**Exercise materials:**
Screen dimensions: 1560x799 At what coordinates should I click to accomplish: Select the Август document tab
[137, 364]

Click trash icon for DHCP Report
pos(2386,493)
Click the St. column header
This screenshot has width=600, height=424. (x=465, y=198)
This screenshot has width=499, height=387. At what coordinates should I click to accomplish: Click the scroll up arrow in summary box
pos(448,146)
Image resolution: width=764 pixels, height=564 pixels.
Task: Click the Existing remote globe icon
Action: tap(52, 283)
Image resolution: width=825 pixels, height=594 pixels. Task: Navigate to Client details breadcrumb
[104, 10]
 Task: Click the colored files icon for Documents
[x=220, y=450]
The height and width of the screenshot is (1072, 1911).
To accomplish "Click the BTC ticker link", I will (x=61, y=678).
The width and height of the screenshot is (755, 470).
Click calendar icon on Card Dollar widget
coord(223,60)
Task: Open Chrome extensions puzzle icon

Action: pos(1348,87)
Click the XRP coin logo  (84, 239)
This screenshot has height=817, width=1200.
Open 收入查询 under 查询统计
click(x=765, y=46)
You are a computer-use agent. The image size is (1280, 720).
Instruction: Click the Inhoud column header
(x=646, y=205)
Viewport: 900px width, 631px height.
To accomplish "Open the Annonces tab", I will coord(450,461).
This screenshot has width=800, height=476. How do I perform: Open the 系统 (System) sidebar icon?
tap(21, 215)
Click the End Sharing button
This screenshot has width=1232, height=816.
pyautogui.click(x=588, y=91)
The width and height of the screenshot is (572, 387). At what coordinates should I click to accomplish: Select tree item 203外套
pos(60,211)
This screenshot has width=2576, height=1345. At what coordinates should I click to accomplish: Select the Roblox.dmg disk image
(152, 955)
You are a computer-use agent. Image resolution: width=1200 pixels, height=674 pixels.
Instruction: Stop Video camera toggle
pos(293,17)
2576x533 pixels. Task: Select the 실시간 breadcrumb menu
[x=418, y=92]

**Assigned task:**
Search the records for the string "computer" and, wherever a line contains it, please copy that line.

**Your solution:**
You are a computer-use agent. The image size is (1280, 720).
You are a computer-use agent. Image resolution: width=1200 pixels, height=674 pixels.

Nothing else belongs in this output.